There are work-arounds, such as adding an extra field which is set when the value is NULL, but that is ugly and requires code to maintain.

I would like to request that an index type or attribute which does not allow multiple identical rows with NULL values be added. 

I'm sure wanting this behaviour is not uncommon.

How to repeat:
See bug #8173
[1 Mar 2006 14:43] Valerii Kravchuk
Thank you for a feature request. I am not sure that this feature should be impelemented, though. All NULL values should be treated as different ones (we don't know for sure). Need a quote from SQL 2003 Standard?
[26 May 2006 10:34] Tony Mountifield
How about a quote from the long-standing SQL-92 standard?

"A unique constraint is satisfied if and only if no two rows in a table have the same non-null values in the unique columns. In addition, if the unique constraint was defined with PRIMARY KEY, then it requires that none of the values in the specified column or columns be the null value."

That suggests that the current MySQL behaviour is wrong and needs to be fixed (In MySQL 4 too).
[26 May 2006 10:46] Tony Mountifield
So you should be able to have any number of rows where all the columns in a
unique index are null, but only one row with a given combination of non-null
columns.

create table tb (
  a int,
  b int,
  c int,
  unique index (a,b,c)
);

insert into tb(a,b,c) values (null,null,null); -- ok
insert into tb(a,b,c) values (null,null,null); -- still ok
insert into tb(a,b,c) values (null,null,null); -- still ok
insert into tb(a,b,c) values (1,null,null); -- ok
insert into tb(a,b,c) values (1,2,null); -- ok
insert into tb(a,b,c) values (1,2,3); -- ok
insert into tb(a,b,c) values (1,null,null); -- SHOULD FAIL, BUT DOESN'T
insert into tb(a,b,c) values (1,2,null); -- SHOULD FAIL, BUT DOESN'T
insert into tb(a,b,c) values (1,2,3); -- fails correctly
[22 Jun 2006 9:12] Sergei Golubchik
see bug#8173 for the answer
[5 Dec 2006 17:00] Darren Powers
I have also had this issue and think it would be great if there was at least the option to create a unique key that would cater for this.
[7 May 2008 11:53] Abhilesh Khatri
May be there is a typo error, that is being misunderstood by different people. 

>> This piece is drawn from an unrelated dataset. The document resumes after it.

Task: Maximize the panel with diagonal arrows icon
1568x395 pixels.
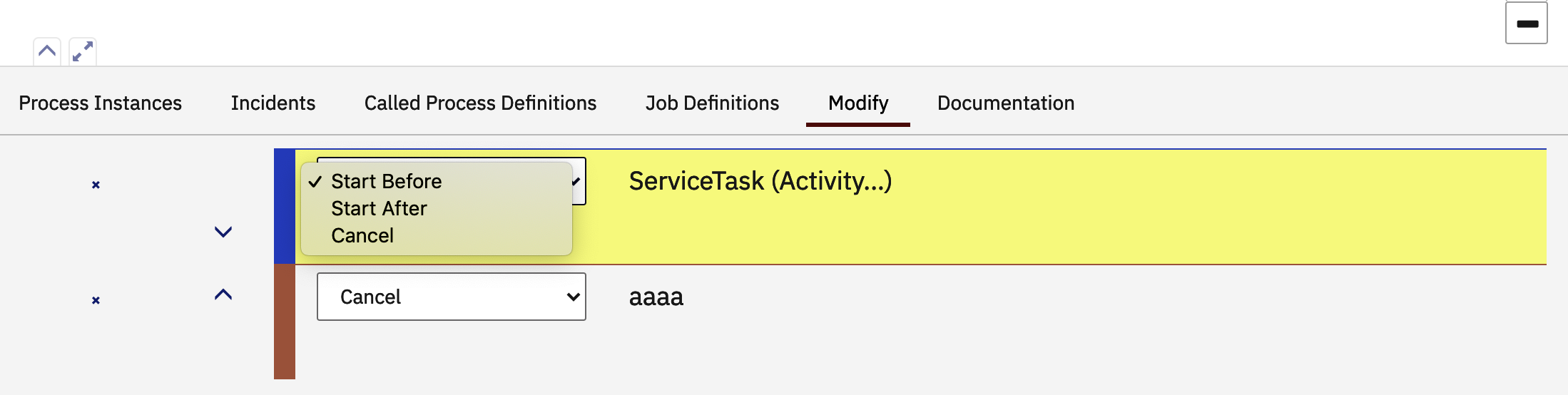Action: click(x=83, y=51)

How I perceive this issue is like MySQL is standing out as an exception. Where as all other top vendors like Oracle, SQL Server, IBM etc... do what we expect i.e. Give back an error if a specific index columns has the null value.
[7 Jul 2009 20:34] Timothy Burrington
I ran into this behavior the other day and would also like to express my interest in this being made into at least a configuration option.
  I've checked the same behavior against Sybase ASE 12.5/15.0, IBM DB2 v9, and Oracle 11g and all of them throw errors under the conditions described above.  This does set MySQL apart from the rest in a negative way (you tend to get 'bit' by this behavior).  With a configuration option at least you could say that it meets the standard but can be changed to behave as everybody expects it to.
[7 Dec 2009 19:19] Peter Gulutzan
We have three bug reports, marked "not a bug".
Bug#8173  unique index allows duplicates with null values
Bug#16219 Unique index not unique when containing NULL columns
Bug#25544 Multiple column unique key allows multiple rows?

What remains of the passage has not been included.